== EXERCISE DETAILS ==
Which lines of the entries contain the string "Tech"? Please find them and copy them.

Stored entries
========================

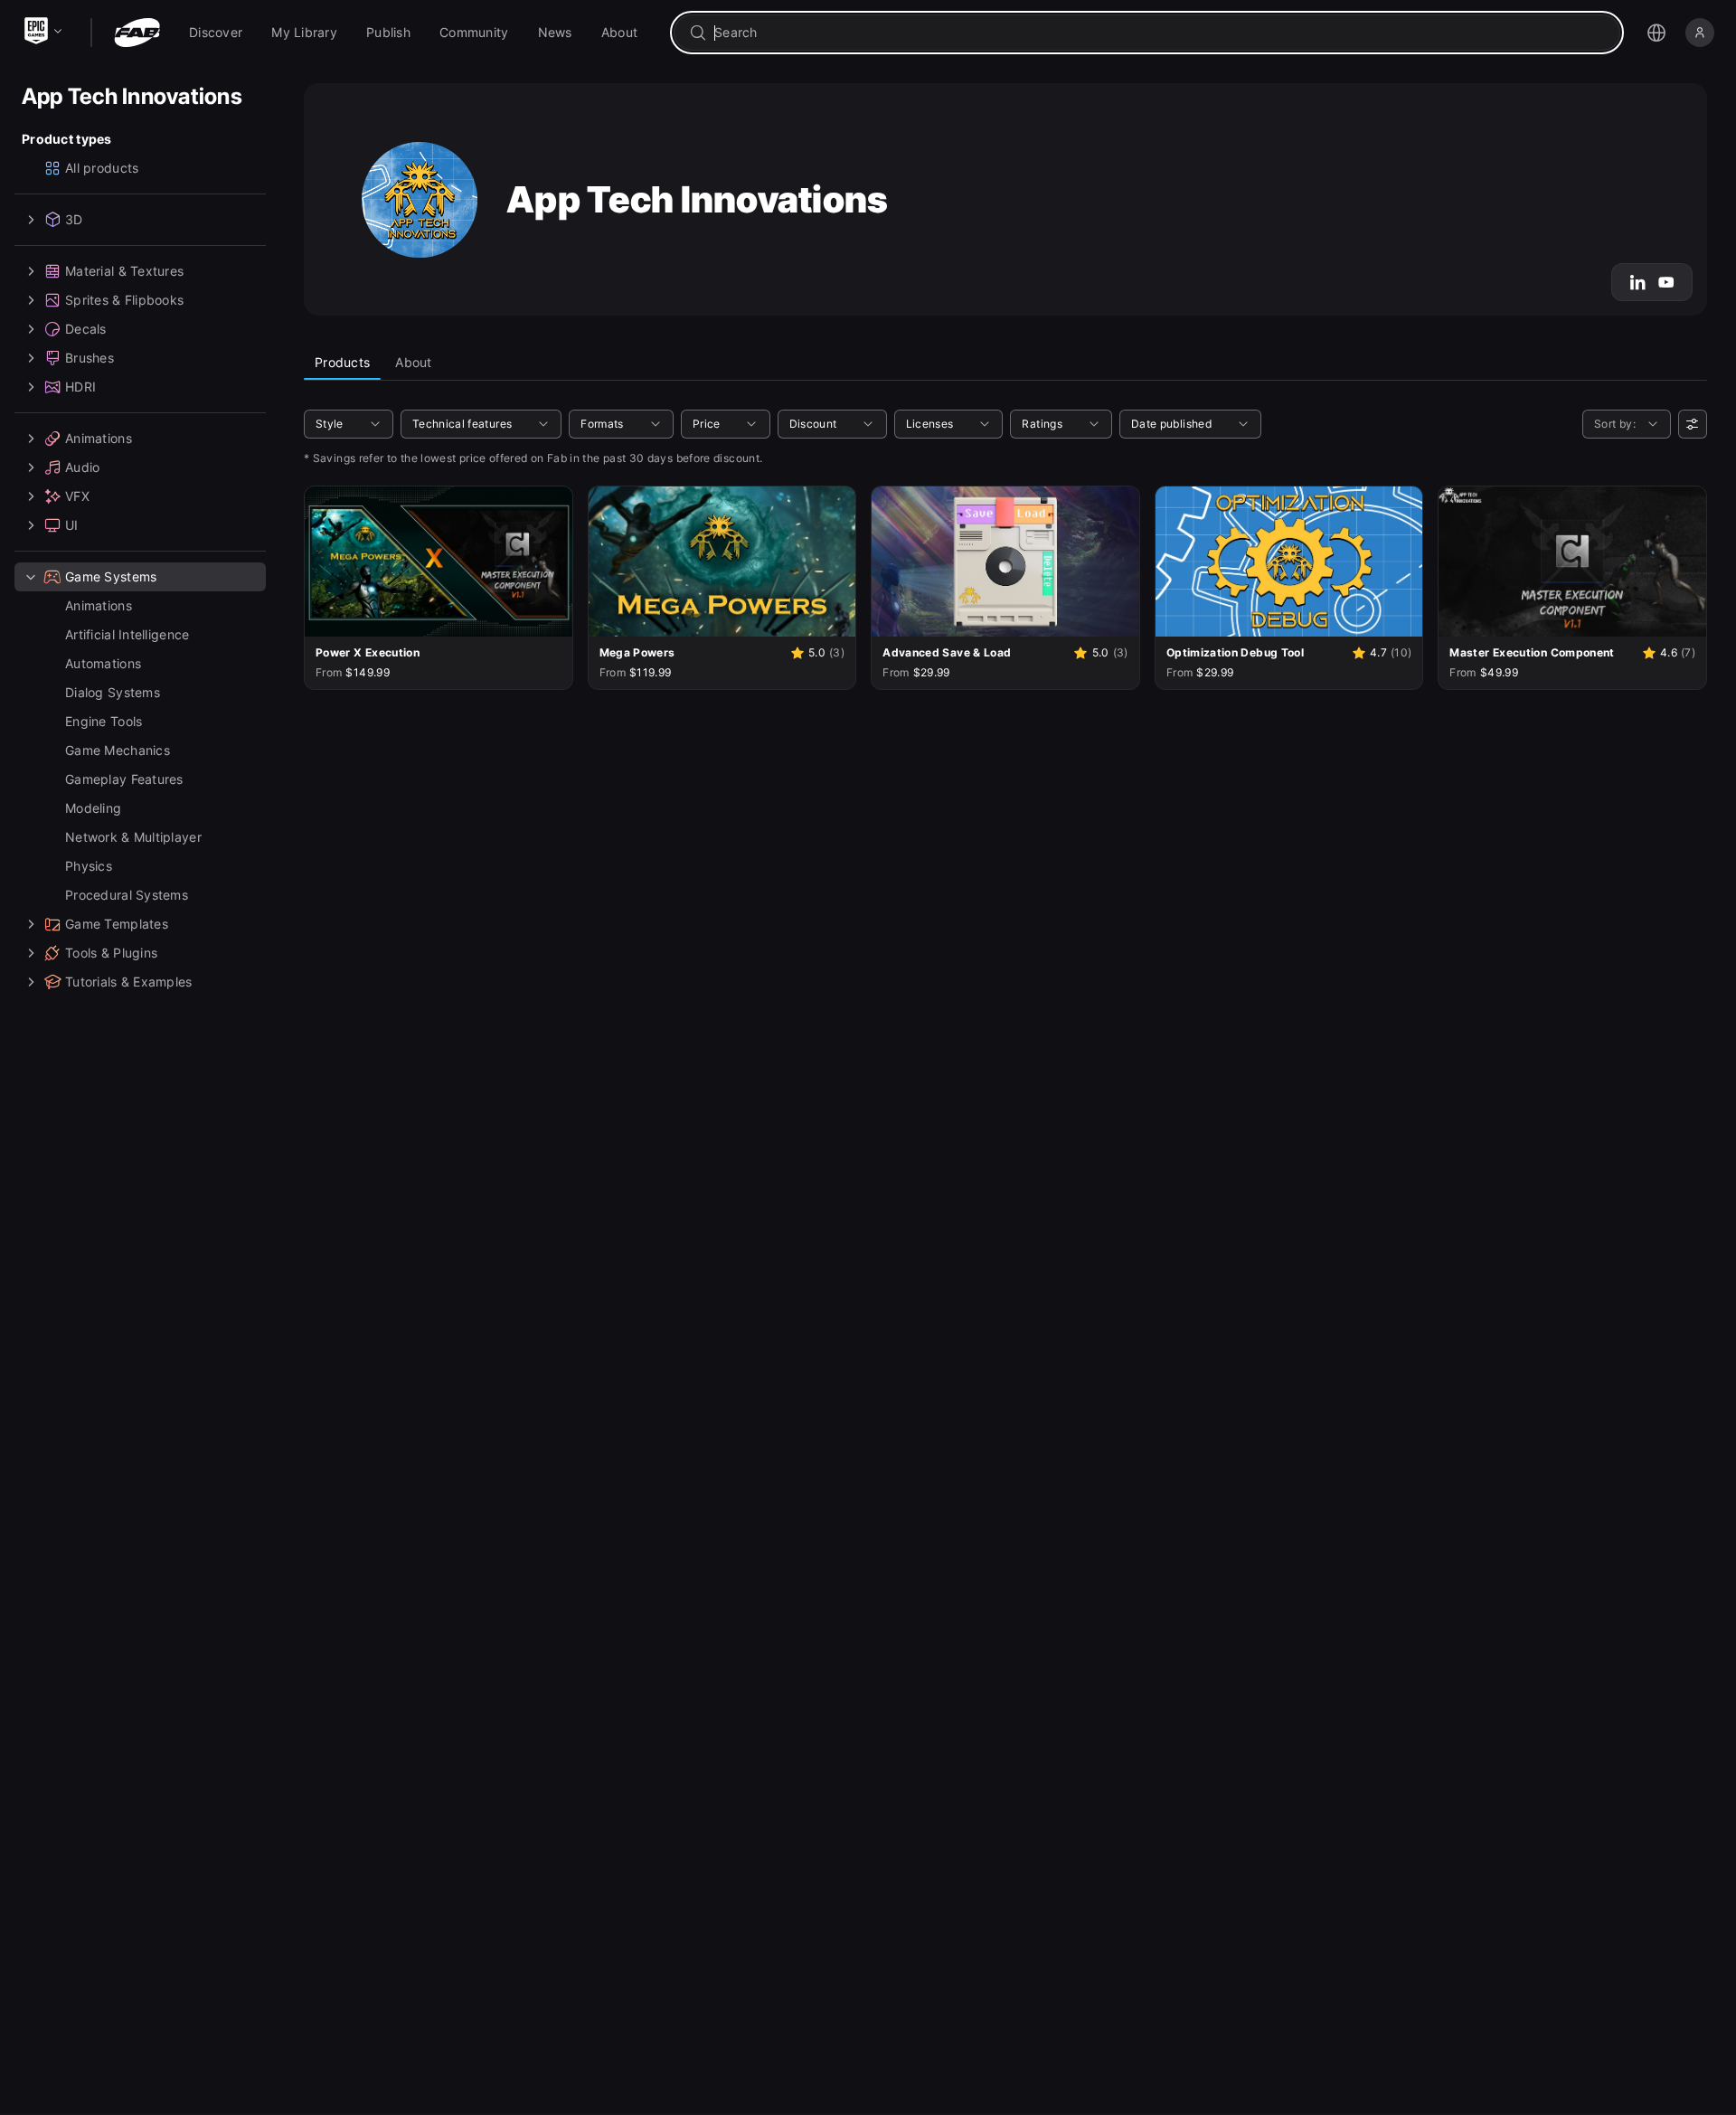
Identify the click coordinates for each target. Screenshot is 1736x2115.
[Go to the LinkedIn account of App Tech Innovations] (1637, 282)
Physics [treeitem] (88, 865)
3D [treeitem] (74, 219)
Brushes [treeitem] (89, 357)
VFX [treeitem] (77, 496)
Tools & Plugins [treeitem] (111, 952)
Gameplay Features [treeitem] (124, 779)
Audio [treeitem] (82, 467)
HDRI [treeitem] (80, 386)
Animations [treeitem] (98, 438)
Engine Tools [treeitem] (103, 721)
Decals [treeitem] (86, 328)
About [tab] (413, 362)
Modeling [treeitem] (93, 808)
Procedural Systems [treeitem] (126, 894)
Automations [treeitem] (103, 663)
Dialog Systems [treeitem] (112, 692)
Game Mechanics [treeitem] (117, 750)
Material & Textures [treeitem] (124, 271)
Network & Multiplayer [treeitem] (133, 837)
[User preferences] (1692, 424)
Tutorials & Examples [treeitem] (129, 981)
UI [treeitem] (72, 525)
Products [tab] (342, 362)
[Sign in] (1699, 32)
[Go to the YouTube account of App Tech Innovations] (1666, 282)
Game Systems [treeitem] (110, 576)
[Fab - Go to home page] (137, 32)
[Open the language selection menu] (1656, 32)
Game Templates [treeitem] (116, 923)
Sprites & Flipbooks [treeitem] (124, 299)
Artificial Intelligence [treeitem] (127, 634)
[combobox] (1159, 33)
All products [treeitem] (101, 167)
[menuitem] (216, 32)
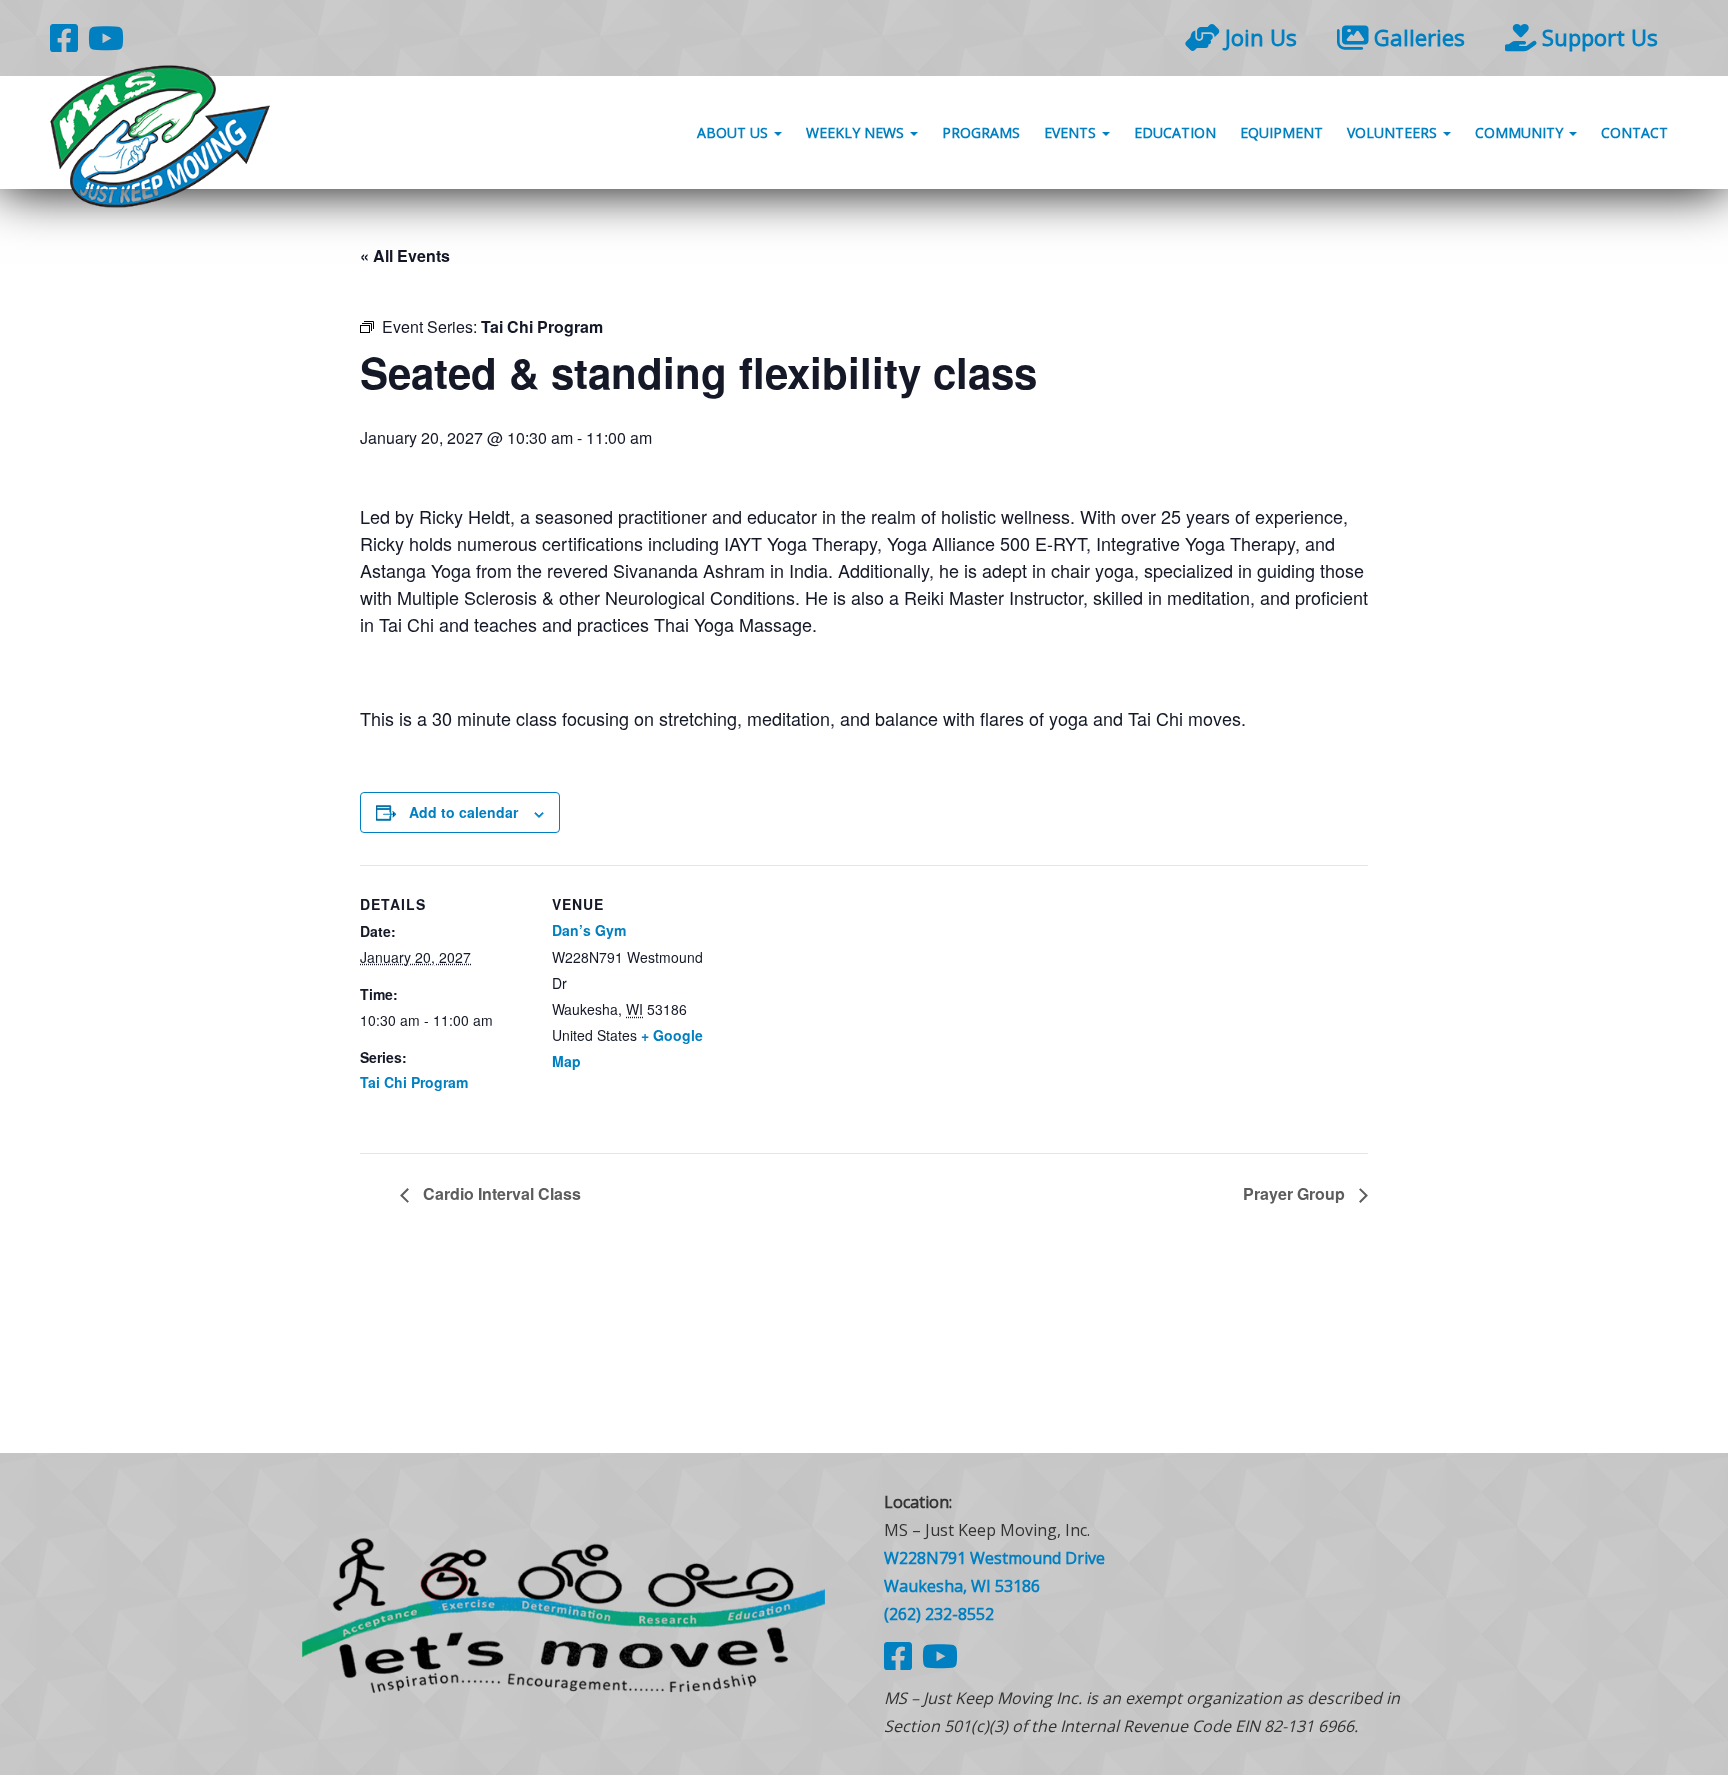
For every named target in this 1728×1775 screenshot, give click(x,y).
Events (1072, 132)
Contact (1634, 132)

========================

== EXERCISE ANSWER ==
[Go to the LinkedIn account of App Tech Innovations] (1637, 282)
[Go to the YouTube account of App Tech Innovations] (1666, 282)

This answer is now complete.